Mike and the rest of the crew watched as Chao teetered on throwing in the towel, but pushed him to keep on trucking. Still unhappy with his sauce, he decided to press on–just without the pork part of the challenge. You can blame that on his secret taste of Maew’s pork dish–“It’s just too good.”
When it came down to it, Chao’s shrimp with corn and butter sauce couldn’t stand up to Maew’s garlic shrimp with corn. The flavor on Maew’s shrimp was perfectly balanced with the corn, leaving Chao’s dish tasting just a little bit salty (and then there was the butter sauce, which had been sadly irredeemable).
By the time we got to Bangkok, we were mere shadows of the vibrant, energetic travelers we once were. We headed straight for Chao’s house to meet his family, who took us out for a nice dinner at a local restaurant. We ate, talked about our travels, then headed home for one of the most well-received nights of sleep you can imagine.
On our first full day in Bangkok, we headed downtown to meet up with some friends from South Africa, in town for two nights. For our first official activity in Bangkok, we took a boat tour on what just might have been THE most polluted river on the planet. We cruised by the city’s famous houseboats and floating market (above). We disembarked to tour (or hike, really) some of the local temples (below) and to see the Grand Palace, a complex of regal buildings that have served as the official residence of the Kings of Thailand since the eighteenth century.
We walked around for a bit in Siam Square, a popular area thriving with shopping, cinemas, and plenty of food. We tried a little pad thai, made fresh on the street, and some disco shrimp.
In the Mood For Love
At this point (have to be honest), we’d had our fair share of Thai food. Luckily, Chao had a special reservation set up for us that evening at a sushi place called In the Mood For Love.
How did Chao find this Japanese gem? As it happens, Chao used to work with the owner/chef in Chicago. The owner, who’s originally from Thailand, decided to move back and open his own sushi place, which has been open for the last 7 months or so.

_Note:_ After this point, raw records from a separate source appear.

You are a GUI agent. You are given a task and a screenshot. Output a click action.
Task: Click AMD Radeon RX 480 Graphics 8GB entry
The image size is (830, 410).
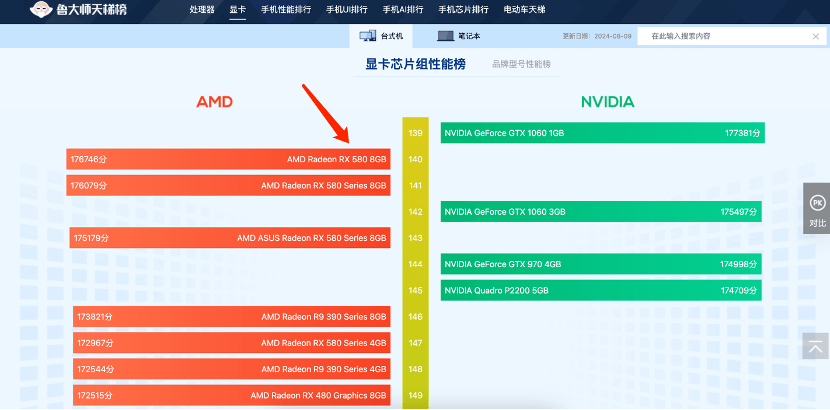(x=230, y=396)
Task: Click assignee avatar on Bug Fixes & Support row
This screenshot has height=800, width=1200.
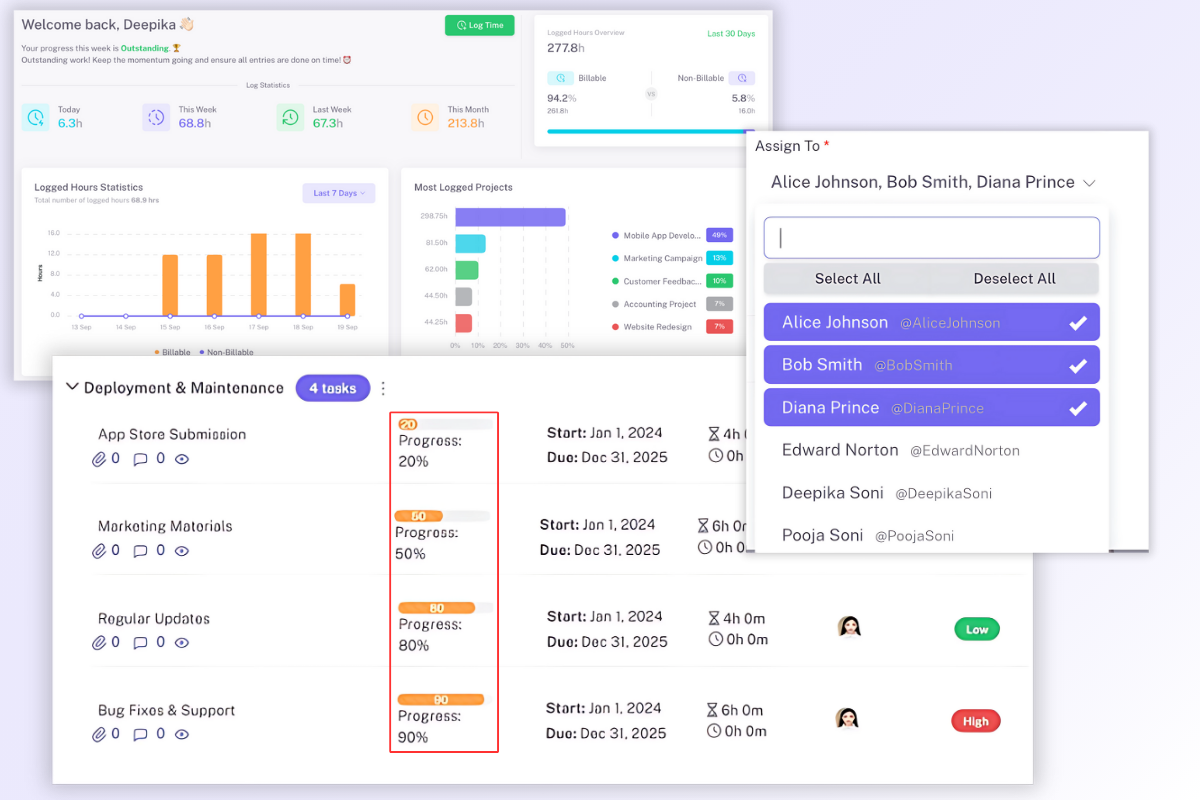Action: point(848,718)
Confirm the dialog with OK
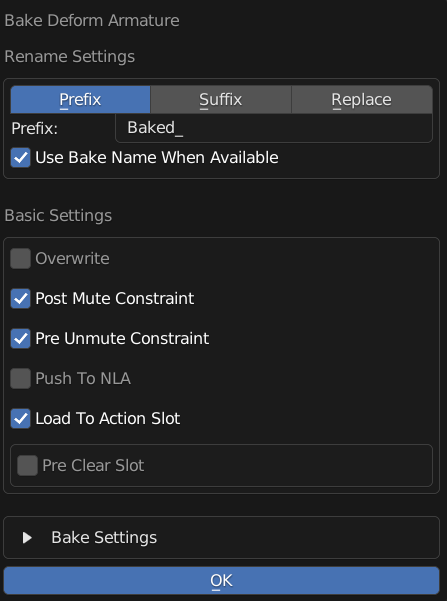Viewport: 447px width, 601px height. pyautogui.click(x=221, y=580)
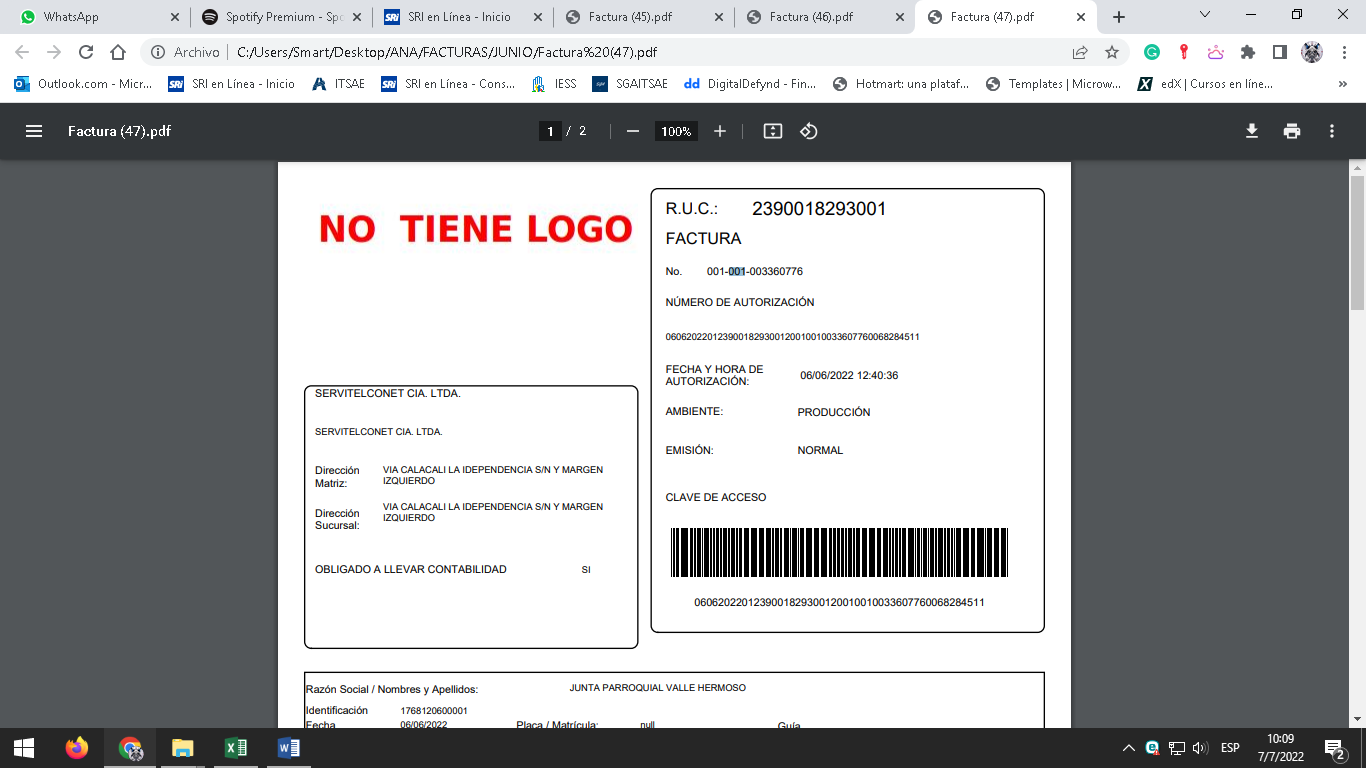Toggle fit to page view
This screenshot has height=768, width=1366.
coord(772,131)
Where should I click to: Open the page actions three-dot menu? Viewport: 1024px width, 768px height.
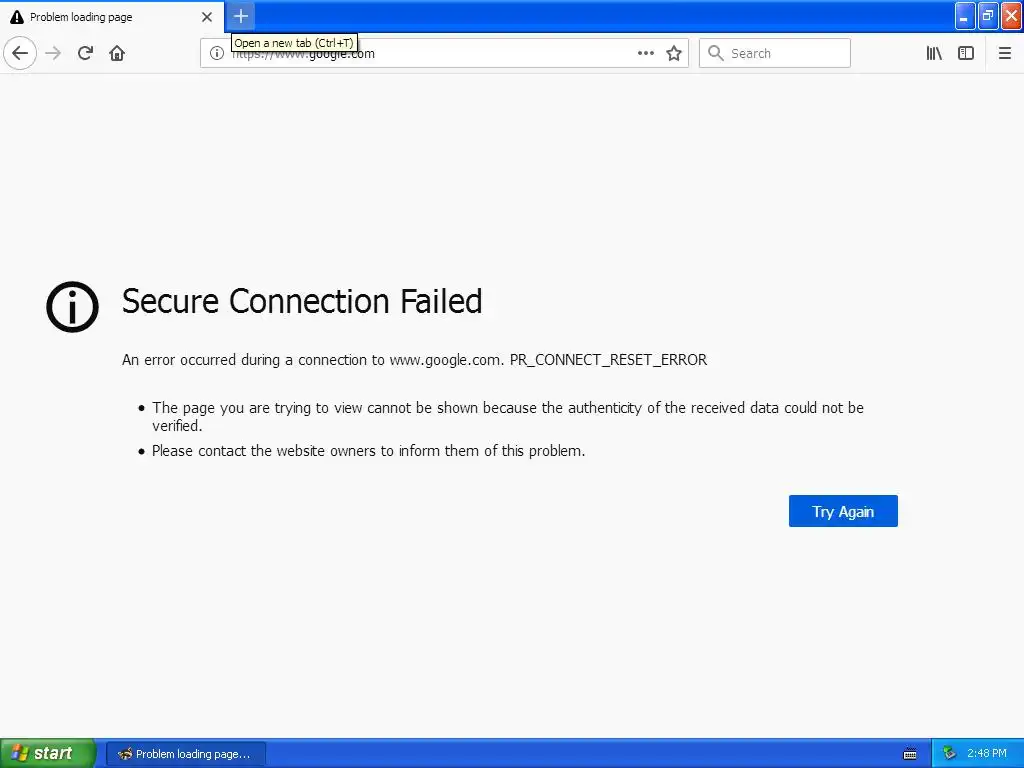click(x=646, y=53)
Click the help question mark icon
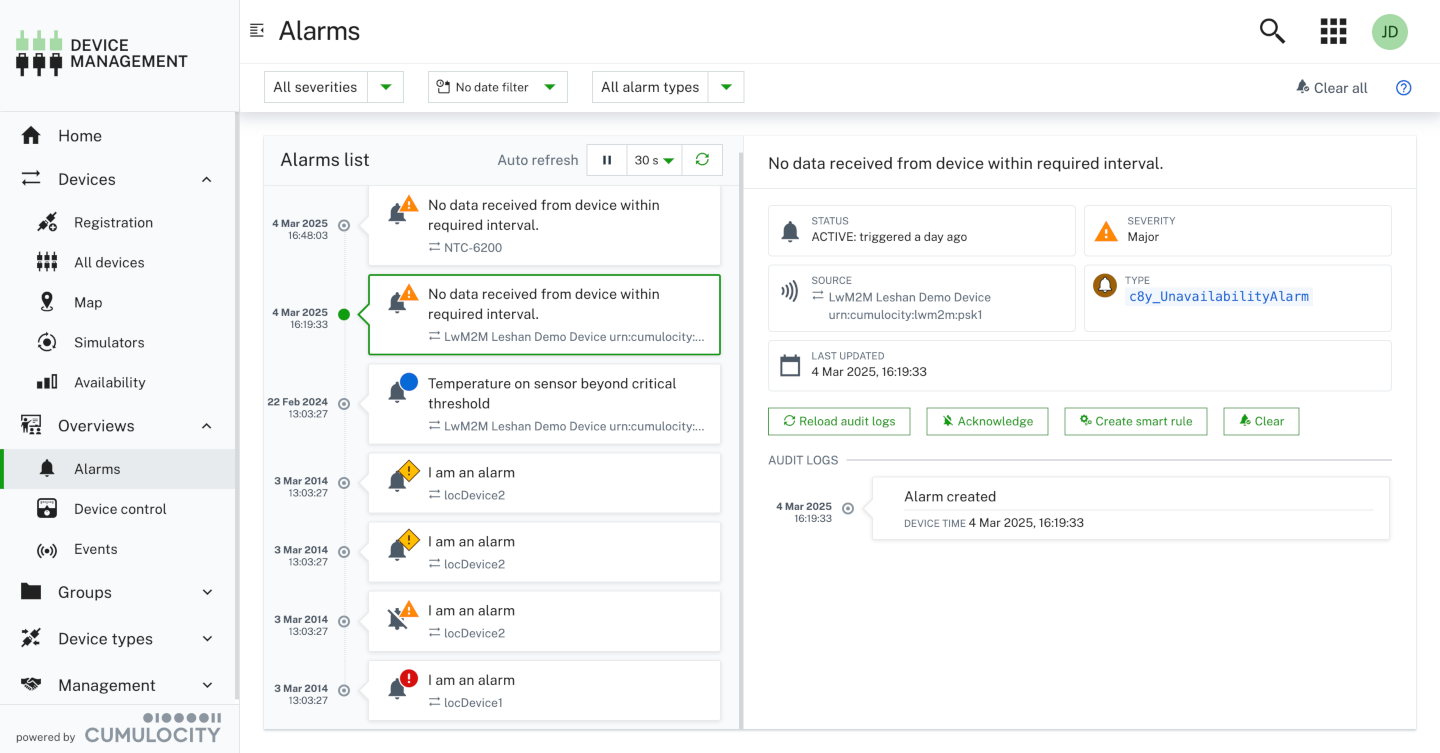 point(1403,88)
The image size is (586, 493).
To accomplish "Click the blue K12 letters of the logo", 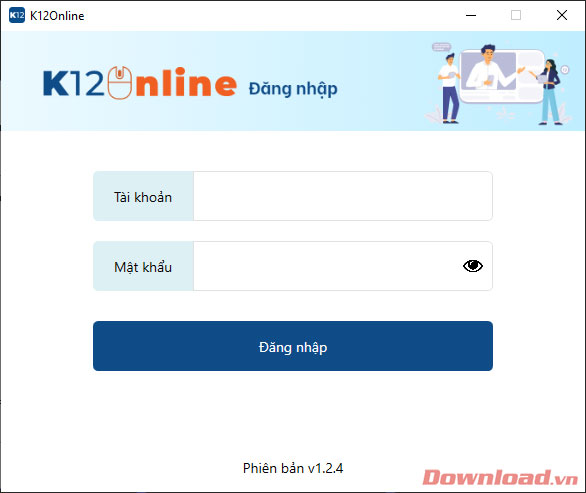I will [73, 83].
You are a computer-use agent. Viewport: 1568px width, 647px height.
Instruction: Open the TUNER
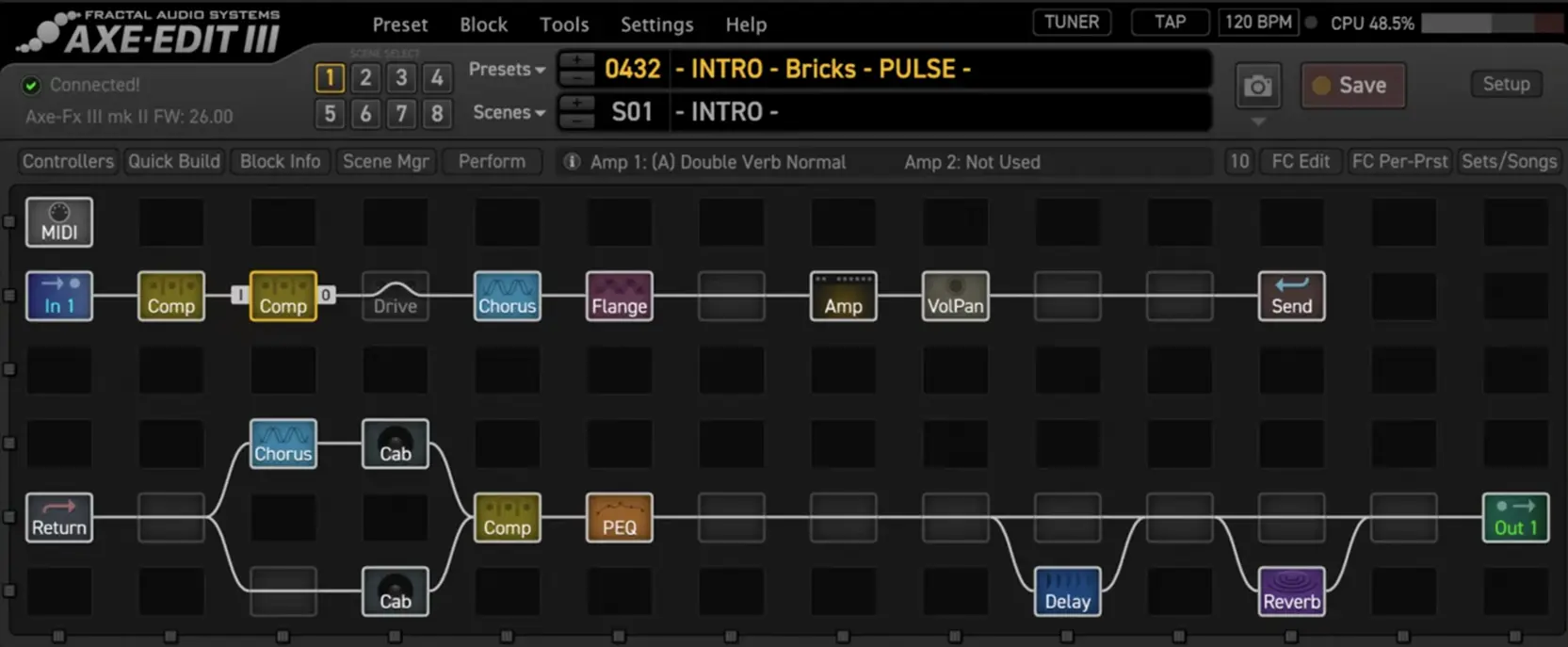[1071, 22]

Everyone really enjoyed our Japanese respite, the perfect end to our first full day in Bangkok.
Chatuchak Weekend Market
We spent the next day at the famous Chatuchak Weekend Market, the largest market in Thailand. With over 5,000 stalls, there was plenty for us to do and eat and buy and see to take up a whole day. We finally got to try some of Thailand’s famous chicken and rice, then devoured a solid amount of quail eggs.
On top of all of our eating, we also did enough shopping to warrant the purchase of some new luggage (above). Even with our new suitcase, fitting all our new purchases is was a bit of a tight squeeze.
|That evening we headed to Chao’s where his mom made us an unbelievable homemade Thai meal.||Filled to the brim and teetering on the brink of passing out from exhaustion, we mustered the strength the hit the town, one last time before we headed back to the States.
We were meeting up with a different group of friends that just happened to be visiting Bangkok at the same time. Our evening started at the picturesque Moon Bar, a rooftop bar perched atop the Banyan Tree Hotel where you can take in panoramic views of Bangkok like nothing you’ve ever seen.
Some would say it’s important to get a good night’s sleep before international travel. We say, it’s important to have a good night out. And that’s what we did. We ended up staying out all night long, hitting night markets, a couple of different nightlife areas (like Soi Cowboy, above), and finally rolling back in where we were staying just to grab our bags, say our goodbyes, and head to the airport.